The piriform cortex appeared extremely rich in CuZnSOD-positive neurons. Because of their number, size, and location in the three layers and in the subjacent endopiriform nucleus, most of the positive cells were interpreted as GABAergic interneurons (not shown).

In the neocortex, especially in the frontal area, many highly immunoreactive neurons were seen in all the layers (Figure 2B). On the basis of their shape and orientation, most of these cells were identified as GABAergic interneurons (Mugnaini and Oertel 1985 ). Pyramidal cells showed weaker immunoreactivity.

In the telencephalon, immunostaining was detected in many cells of the caudate putamen, including spiny neurons and presumably cholinergic interneurons (Figure 2C), in the ventral pallidum, in the islands of Calleja (Figure 2D), and in some neurons of the septal nuclei (Figure 2E).

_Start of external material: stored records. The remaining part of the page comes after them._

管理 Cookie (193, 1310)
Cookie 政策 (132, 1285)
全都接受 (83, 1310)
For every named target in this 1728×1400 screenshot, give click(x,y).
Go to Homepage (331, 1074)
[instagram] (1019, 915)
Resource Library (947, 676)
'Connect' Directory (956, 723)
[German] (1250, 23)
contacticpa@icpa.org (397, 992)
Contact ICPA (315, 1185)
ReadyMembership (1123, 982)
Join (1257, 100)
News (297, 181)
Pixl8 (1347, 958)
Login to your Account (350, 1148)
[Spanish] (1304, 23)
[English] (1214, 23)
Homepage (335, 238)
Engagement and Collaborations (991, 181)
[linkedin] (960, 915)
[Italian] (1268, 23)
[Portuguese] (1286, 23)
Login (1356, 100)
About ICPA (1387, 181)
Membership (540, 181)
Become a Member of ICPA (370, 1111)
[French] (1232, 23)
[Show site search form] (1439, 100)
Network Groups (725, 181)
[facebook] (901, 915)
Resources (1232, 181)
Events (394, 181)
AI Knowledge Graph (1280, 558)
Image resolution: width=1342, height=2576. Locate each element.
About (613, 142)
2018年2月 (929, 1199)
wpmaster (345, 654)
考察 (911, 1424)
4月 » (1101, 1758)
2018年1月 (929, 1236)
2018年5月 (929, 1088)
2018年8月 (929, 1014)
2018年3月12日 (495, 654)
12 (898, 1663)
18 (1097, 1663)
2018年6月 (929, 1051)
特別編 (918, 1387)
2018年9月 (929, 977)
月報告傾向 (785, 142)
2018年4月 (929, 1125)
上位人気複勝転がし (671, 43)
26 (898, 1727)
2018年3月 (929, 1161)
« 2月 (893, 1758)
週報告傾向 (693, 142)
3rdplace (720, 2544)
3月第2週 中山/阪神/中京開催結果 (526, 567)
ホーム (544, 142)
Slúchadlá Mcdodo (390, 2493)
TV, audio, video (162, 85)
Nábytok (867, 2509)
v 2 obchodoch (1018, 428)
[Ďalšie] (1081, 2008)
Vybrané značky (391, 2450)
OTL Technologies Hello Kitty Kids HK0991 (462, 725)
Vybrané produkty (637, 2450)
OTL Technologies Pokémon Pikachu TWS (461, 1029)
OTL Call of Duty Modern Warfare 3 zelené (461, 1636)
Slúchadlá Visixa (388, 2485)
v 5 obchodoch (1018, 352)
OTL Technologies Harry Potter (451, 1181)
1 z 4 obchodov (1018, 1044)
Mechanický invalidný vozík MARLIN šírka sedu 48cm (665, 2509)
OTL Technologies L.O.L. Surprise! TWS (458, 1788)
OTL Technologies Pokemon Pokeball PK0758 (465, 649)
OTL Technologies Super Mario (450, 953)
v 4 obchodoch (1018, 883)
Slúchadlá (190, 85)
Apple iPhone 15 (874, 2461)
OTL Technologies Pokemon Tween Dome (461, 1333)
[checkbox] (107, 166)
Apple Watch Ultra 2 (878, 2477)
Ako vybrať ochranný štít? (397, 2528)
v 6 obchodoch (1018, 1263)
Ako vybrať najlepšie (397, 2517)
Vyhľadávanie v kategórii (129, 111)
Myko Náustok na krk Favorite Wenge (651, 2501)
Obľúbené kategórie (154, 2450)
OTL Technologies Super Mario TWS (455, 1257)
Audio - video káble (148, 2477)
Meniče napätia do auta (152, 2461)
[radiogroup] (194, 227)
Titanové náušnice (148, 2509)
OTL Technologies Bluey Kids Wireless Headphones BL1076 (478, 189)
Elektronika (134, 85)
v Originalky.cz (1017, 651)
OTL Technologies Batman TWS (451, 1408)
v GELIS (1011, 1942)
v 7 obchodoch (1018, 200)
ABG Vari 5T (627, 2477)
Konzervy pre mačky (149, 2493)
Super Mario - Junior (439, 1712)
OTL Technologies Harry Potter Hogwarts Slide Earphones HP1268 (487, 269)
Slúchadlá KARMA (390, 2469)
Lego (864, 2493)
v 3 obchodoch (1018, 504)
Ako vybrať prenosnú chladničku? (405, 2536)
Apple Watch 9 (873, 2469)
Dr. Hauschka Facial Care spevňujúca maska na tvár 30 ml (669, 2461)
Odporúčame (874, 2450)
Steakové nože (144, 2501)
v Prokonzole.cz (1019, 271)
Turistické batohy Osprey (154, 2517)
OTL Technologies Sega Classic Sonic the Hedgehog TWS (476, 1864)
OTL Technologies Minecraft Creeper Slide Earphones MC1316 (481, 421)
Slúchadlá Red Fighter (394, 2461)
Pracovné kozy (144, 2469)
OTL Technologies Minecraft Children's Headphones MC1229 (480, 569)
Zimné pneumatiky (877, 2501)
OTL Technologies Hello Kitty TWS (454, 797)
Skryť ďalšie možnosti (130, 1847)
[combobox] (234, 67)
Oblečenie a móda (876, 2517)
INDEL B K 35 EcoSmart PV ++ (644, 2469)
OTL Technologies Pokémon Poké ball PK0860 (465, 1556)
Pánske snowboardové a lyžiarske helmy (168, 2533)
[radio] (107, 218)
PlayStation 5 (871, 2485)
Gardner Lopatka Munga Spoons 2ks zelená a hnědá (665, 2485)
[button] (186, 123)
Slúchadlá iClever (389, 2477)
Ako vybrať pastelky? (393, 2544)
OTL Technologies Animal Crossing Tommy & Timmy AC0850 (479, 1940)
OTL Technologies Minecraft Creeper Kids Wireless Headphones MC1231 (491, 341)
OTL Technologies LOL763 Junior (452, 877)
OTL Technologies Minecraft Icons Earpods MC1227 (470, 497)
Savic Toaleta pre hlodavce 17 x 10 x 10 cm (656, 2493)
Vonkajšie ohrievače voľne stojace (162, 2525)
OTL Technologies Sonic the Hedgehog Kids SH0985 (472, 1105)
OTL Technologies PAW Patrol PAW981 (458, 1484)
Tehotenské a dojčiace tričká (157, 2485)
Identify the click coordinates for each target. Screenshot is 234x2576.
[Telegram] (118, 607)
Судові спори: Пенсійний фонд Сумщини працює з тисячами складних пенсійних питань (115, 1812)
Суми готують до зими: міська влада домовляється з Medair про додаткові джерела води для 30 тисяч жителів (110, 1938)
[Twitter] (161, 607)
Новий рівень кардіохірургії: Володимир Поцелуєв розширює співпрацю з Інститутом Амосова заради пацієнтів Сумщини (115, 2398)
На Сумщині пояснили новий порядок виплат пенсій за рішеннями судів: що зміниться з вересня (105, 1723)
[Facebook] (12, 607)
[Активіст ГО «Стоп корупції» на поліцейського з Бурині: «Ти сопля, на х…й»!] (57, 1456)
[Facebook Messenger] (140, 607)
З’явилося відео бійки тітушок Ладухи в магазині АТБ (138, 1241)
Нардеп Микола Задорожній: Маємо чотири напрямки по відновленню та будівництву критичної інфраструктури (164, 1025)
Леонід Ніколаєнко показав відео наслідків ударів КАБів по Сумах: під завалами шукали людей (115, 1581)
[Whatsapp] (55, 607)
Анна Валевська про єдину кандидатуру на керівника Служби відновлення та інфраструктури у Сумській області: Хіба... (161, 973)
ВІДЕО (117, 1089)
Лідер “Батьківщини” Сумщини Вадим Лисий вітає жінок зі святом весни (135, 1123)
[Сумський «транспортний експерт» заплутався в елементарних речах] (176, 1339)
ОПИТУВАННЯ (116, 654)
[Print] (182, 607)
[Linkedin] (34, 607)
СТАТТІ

In the hippocampal formation, the immunoreaction product was concentrated in interneurons. These cells were evenly distributed in all layers of Ammon's horn, the dentate gyrus, and the subiculum (Figure 2F-H). Hippocampal pyramidal cells and granule cells were weakly positive.

In the diencephalon, the most remarkable degree of staining was seen in the reticular nucleus of the thalamus (Figure 3A). The anterodorsal thalamic nucleus and lateral and medial geniculate nuclei also showed distinct labeling, whereas other ventral and dorsal thalamic nuclei displayed little immunoreactivity.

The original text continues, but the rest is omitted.